** Exercise prompt **
Exact repetition of the data is the whole task.

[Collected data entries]
Content starts

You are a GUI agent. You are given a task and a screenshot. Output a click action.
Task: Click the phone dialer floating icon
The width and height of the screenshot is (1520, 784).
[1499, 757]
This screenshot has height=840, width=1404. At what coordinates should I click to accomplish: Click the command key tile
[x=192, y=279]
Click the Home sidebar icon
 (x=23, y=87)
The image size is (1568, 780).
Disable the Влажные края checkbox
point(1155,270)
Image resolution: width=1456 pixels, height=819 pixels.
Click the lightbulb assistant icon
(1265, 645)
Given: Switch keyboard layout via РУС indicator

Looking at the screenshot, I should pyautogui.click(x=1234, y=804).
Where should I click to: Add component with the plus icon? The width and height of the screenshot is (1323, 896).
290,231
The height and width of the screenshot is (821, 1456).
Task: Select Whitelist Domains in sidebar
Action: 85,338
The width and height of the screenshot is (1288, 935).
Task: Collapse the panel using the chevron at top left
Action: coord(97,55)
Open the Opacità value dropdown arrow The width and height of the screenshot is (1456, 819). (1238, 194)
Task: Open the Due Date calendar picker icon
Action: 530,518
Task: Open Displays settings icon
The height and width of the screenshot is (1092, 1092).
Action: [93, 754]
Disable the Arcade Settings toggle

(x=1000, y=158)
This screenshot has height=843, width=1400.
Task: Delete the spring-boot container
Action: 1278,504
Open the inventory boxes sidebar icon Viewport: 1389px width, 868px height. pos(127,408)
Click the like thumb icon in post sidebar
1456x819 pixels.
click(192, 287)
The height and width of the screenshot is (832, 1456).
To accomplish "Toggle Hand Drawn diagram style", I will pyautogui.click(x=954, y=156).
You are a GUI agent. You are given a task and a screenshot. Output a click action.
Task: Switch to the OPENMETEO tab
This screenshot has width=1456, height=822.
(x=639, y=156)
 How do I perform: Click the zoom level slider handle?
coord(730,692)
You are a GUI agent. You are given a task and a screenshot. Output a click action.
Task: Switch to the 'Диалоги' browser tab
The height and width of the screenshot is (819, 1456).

Content ends

** Answer box **
You are a GUI agent. You are given a task and a screenshot. Output a click action.
Task: Click the phone dialer floating icon
The width and height of the screenshot is (1520, 784).
[1499, 757]
This screenshot has height=840, width=1404. At what coordinates should I click to accomplish: Click the command key tile
[x=192, y=279]
Click the Home sidebar icon
 (x=23, y=87)
The image size is (1568, 780).
Disable the Влажные края checkbox
point(1155,270)
Image resolution: width=1456 pixels, height=819 pixels.
Click the lightbulb assistant icon
(1265, 645)
Given: Switch keyboard layout via РУС indicator

Looking at the screenshot, I should pyautogui.click(x=1234, y=804).
Where should I click to: Add component with the plus icon? The width and height of the screenshot is (1323, 896).
290,231
The height and width of the screenshot is (821, 1456).
Task: Select Whitelist Domains in sidebar
Action: 85,338
The width and height of the screenshot is (1288, 935).
Task: Collapse the panel using the chevron at top left
Action: coord(97,55)
Open the Opacità value dropdown arrow The width and height of the screenshot is (1456, 819). (1238, 194)
Task: Open the Due Date calendar picker icon
Action: 530,518
Task: Open Displays settings icon
The height and width of the screenshot is (1092, 1092).
Action: [93, 754]
Disable the Arcade Settings toggle

(x=1000, y=158)
This screenshot has height=843, width=1400.
Task: Delete the spring-boot container
Action: 1278,504
Open the inventory boxes sidebar icon Viewport: 1389px width, 868px height. pos(127,408)
Click the like thumb icon in post sidebar
1456x819 pixels.
click(192, 287)
The height and width of the screenshot is (832, 1456).
To accomplish "Toggle Hand Drawn diagram style", I will pyautogui.click(x=954, y=156).
You are a GUI agent. You are given a task and a screenshot. Output a click action.
Task: Switch to the OPENMETEO tab
This screenshot has width=1456, height=822.
(x=639, y=156)
 How do I perform: Click the zoom level slider handle?
coord(730,692)
You are a GUI agent. You are given a task and a screenshot. Output a click action.
Task: Switch to the 'Диалоги' browser tab
The height and width of the screenshot is (819, 1456).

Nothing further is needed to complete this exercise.